These phrases don't negate the one God nor that Jesus is God. What they do is speak of our perception of God as depicted in the Old and New Testaments.
God, in the Old Testament, seems to be represented as "making war" with other nations in favour of the Israelites and at other times, enabling other nations to destroy them. This God "requires" killing and destruction, it appears. As a result, we have tended to think of the God portrayed in the Old Testament as being cruel and unjust.
This is in contrast to what we know of the God in the New Testament. Jesus reveals a God who is loving and cares for the little ones and the lost.
But remember the Old Testament is really a love story between God and the Israelites. God made a covenant with them to protect and care for them and they are to obey and be the people of God.
Therefore, these stories really show the strong belief of the Israelites in God for they think that whatever suffering comes to them is the direct result of their sinfulness, their abandonment of God. God sends them these trials to bring them back to their senses.
Although the prophets sometimes speak words of war and destruction, they also speak God's words of forgiveness and consolation. Therefore, in addition to some cruel images, Old Testament texts give us some of the most touching and loving images of God which we frequently use for our prayer.
When the Israelites are suffering or being reproached for their infidelity, God is revealed as a compassionate God who loves them most tenderly. Read through almost any book of the Old Testament and you will find references to God's loving care for the poor, the orphan, the widow, basically anyone in need.
What could be more touching than the loving and gentle parental image in Hosea: "When Israel was a child, I loved him. It was I who taught Ephraim to walk, who took them in my arms; like one who raises an infant to his cheeks, I stooped to feed my child" (11:1-4).

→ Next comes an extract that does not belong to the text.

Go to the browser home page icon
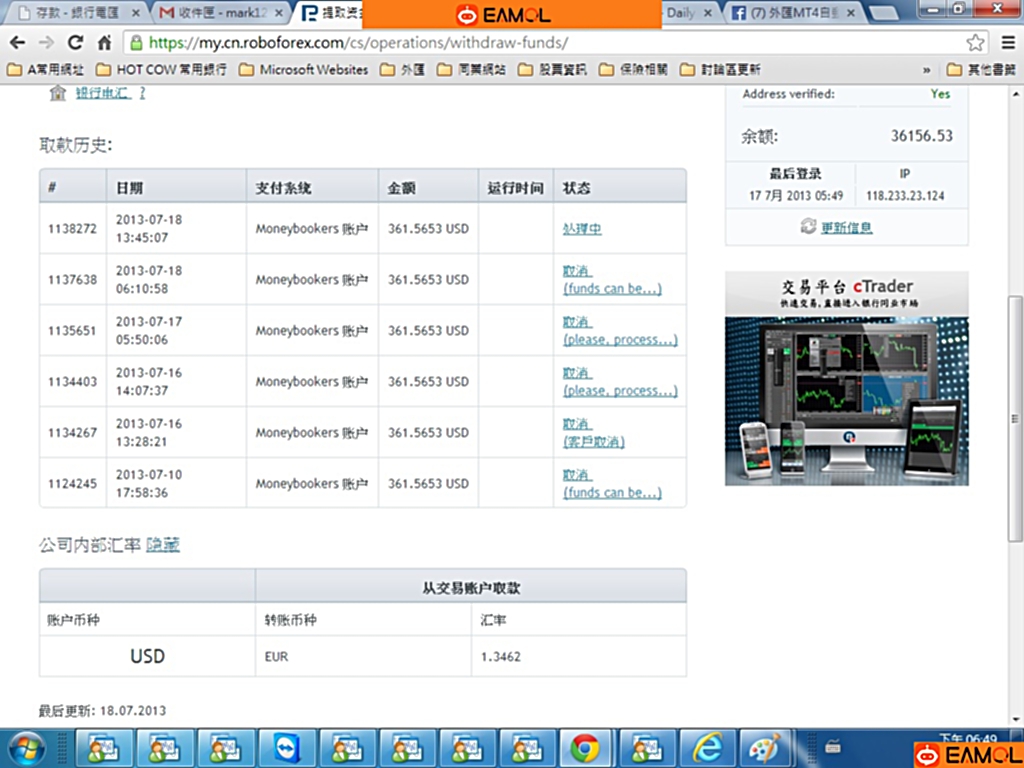This screenshot has width=1024, height=768. point(104,43)
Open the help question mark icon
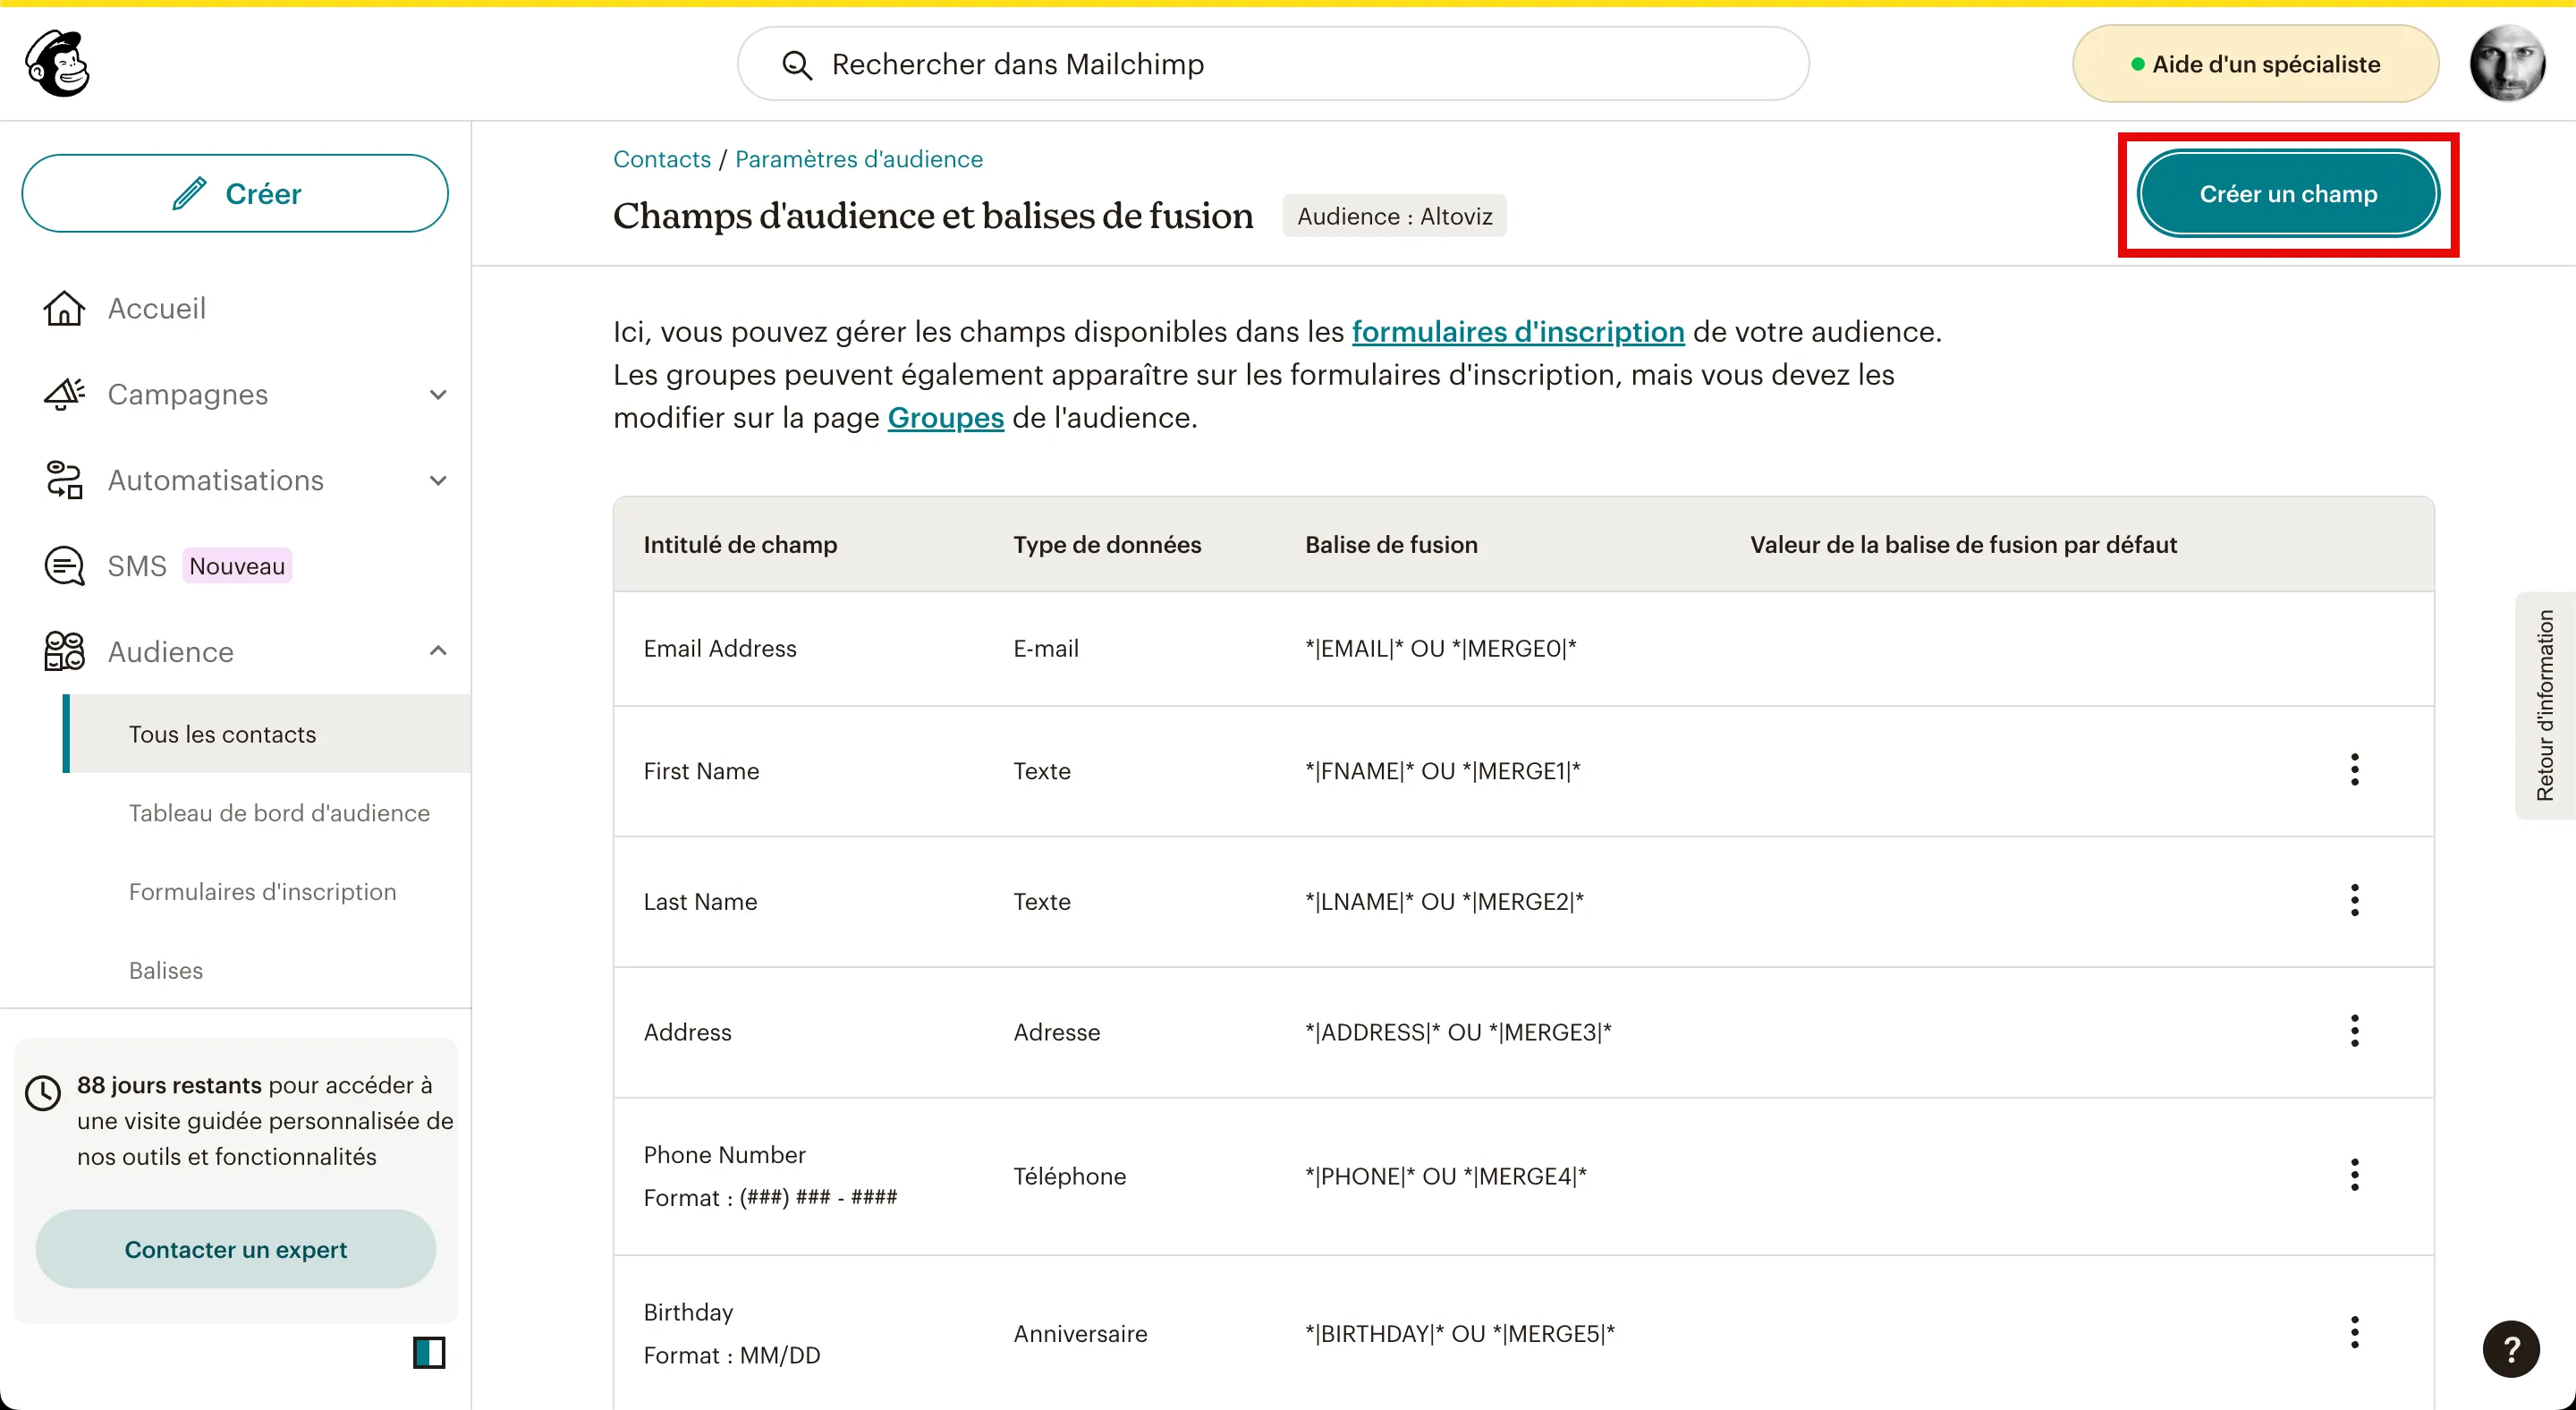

A God who is close to us and initiates a loving contact to which we are invited to respond is seen in Isaiah: "The Lord called me from birth, from my mother's womb he gave me my name" (49:2) and "Come to the water. Come without paying and without cost" (55:1).
When we refer to the God of Jesus, we are saying that this is what God is like as revealed to us in the New Testament by Jesus in his life and teachings. It is true that the Gospels do not always clearly state that Jesus is God but that does not mean that Jesus is not God.
At the Last Supper discourse in John's Gospel, Philip asks Jesus to show them the Father. Jesus responds: "Have I been with you all this time and you still do not know me? How can you say 'Show us the Father'? Whoever has seen me, has seen the Father" (14:9). What stronger words could we have in the Gospels as to Jesus' identity!
Therefore, clearly, the God of Jesus and the God of the prophets is the same God, sometimes seen by humans from a different perspective.
It is the same loving and merciful God who never gives up on humanity.
It is the same God, giver of all good things from the creation story in the first verses of Genesis to Revelation, the last book of the Bible, the God who does not force us but who lovingly and patiently awaits our response "Listen! I am standing at the door, knocking. If you hear my voice and open the door, I will come in and eat with you and you with me" (3:20).